SELECT XMLCast(XMLQuery('$p/PurchaseOrder/Reference'
               AS VARCHAR2(4000)) "Reference"
  FROM purchaseorder
  WHERE XMLExists('$p/PurchaseOrder/LineItems/LineItem/Part[@Id="717951002372"]'
                  PASSING OBJECT_VALUE AS "p");

| Id  | Operation                    | Name                   | Rows  | Bytes | Cost (%CPU)| Time     |
|   0 | SELECT STATEMENT             |                        |     1 |   122 |    16  (13)| 00:00:01 |
|   1 |  NESTED LOOPS                |                        |       |       |            |          |
|   2 |   NESTED LOOPS               |                        |     1 |   122 |    16  (13)| 00:00:01 |
|   3 |    SORT UNIQUE               |                        |     1 |    50 |    14   (8)| 00:00:01 |
|*  4 |     TABLE ACCESS FULL        | LINEITEM_TABLE         |     1 |    50 |    14   (8)| 00:00:01 |
|*  5 |    INDEX UNIQUE SCAN         | LINEITEM_TABLE_MEMBERS |     1 |       |     0   (0)| 00:00:01 |
|   6 |   TABLE ACCESS BY INDEX ROWID| PURCHASEORDER          |     1 |    72 |     1   (0)| 00:00:01 |
Predicate Information (identified by operation id):
   4 - filter("SYS_NC00009$" IS NOT NULL AND "SYS_NC00011$"='717951002372')
   5 - access("NESTED_TABLE_ID"="PURCHASEORDER"."SYS_NC0003400035$")

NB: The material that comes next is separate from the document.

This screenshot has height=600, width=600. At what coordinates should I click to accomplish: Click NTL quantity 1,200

The execution plan shows a full scan of ordered collection table lineitem_table. This could be acceptable if there were only a few hundred documents in the purchaseorder table, but it would be unacceptable if there were thousands or millions of documents in the table.

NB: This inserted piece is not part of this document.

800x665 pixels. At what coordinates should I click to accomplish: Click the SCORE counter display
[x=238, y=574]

To improve the performance of such a query, you can create an index that provides direct access to pseudocolumn NESTED_TABLE_ID, given the value of attribute Id. Unfortunately, Oracle XML DB does not allow indexes on collections to be created using XPath expressions directly. To create the index, you must understand the structure of the SQL object that is used to manage the LineItem elements. Given this information, you can create the required index using conventional object-relational SQL.

In this case, element LineItem is stored as an instance of object type lineitem_t. Element Part is stored as an instance of SQL data type part_t. XML attribute Id is mapped to object attribute part_number. Given this information, you can create a composite index on attribute part_number and pseudocolumn NESTED_TABLE_ID, as shown in Example 8-9. This index provides direct access to those purchase-order documents that have LineItem elements that reference the required part.

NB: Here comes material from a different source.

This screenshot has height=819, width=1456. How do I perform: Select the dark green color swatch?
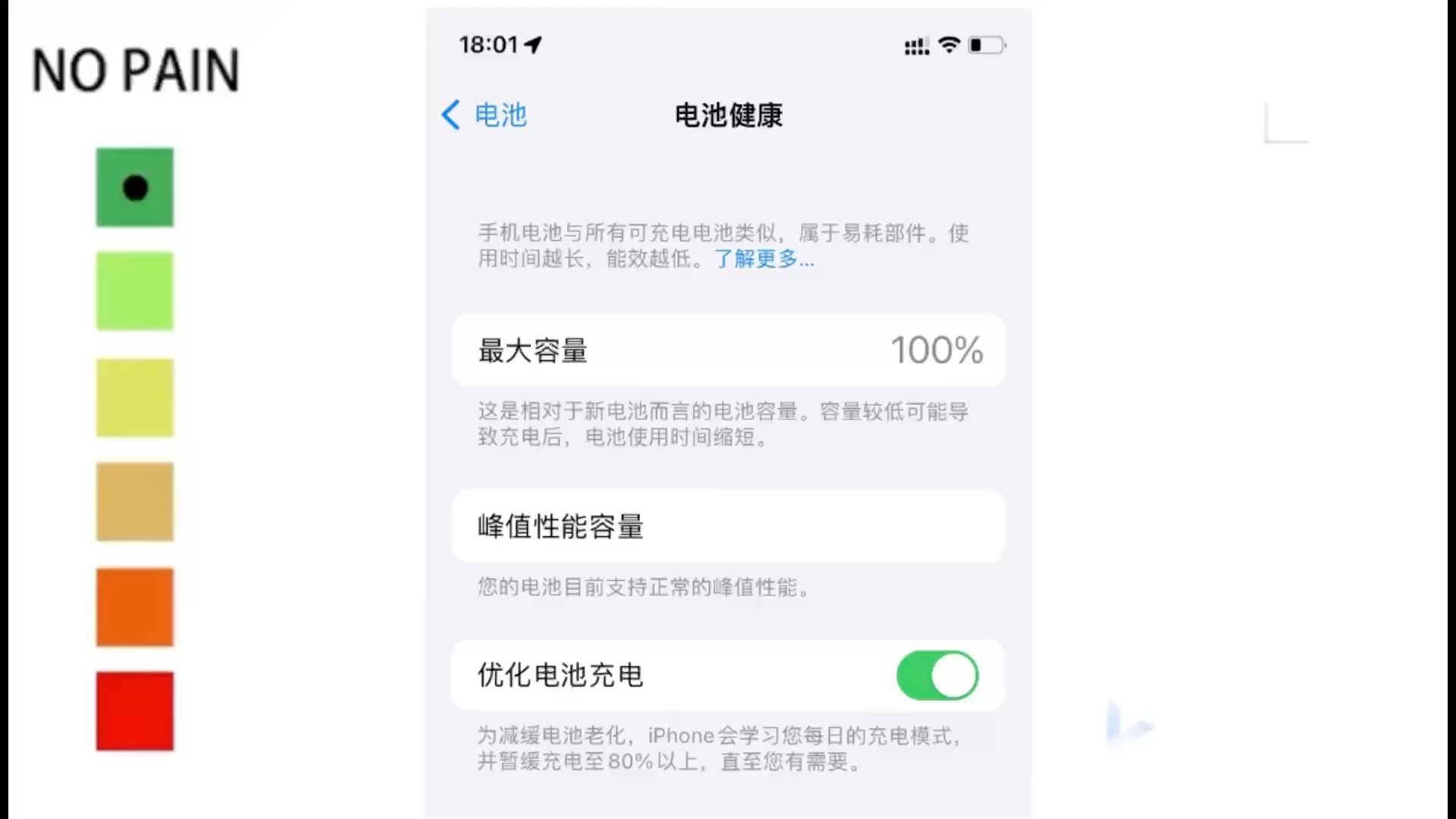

Example 8-9 Creating an Index for Direct Access to an Ordered Collection Table

CREATE INDEX lineitem_part_index ON lineitem_table l (l.part.part_number, l.NESTED_TABLE_ID);

Guideline: Use XMLOptimizationCheck to determine why a query is not rewritten

If a query has not been optimized, you can use system variable XMLOptimizationCheck to try to determine why.

Footnote Legend

Footnote 1: This example uses sample database schema OE and its table purchaseorder. The XML schema for this table is annotated with attribute SQLName to specify SQL object attribute names such as REQUESTOR — see Example 3-10. Without such annotations, this example would use p."XMLDATA"."Requestor", not p."XMLDATA".".REQUESTOR".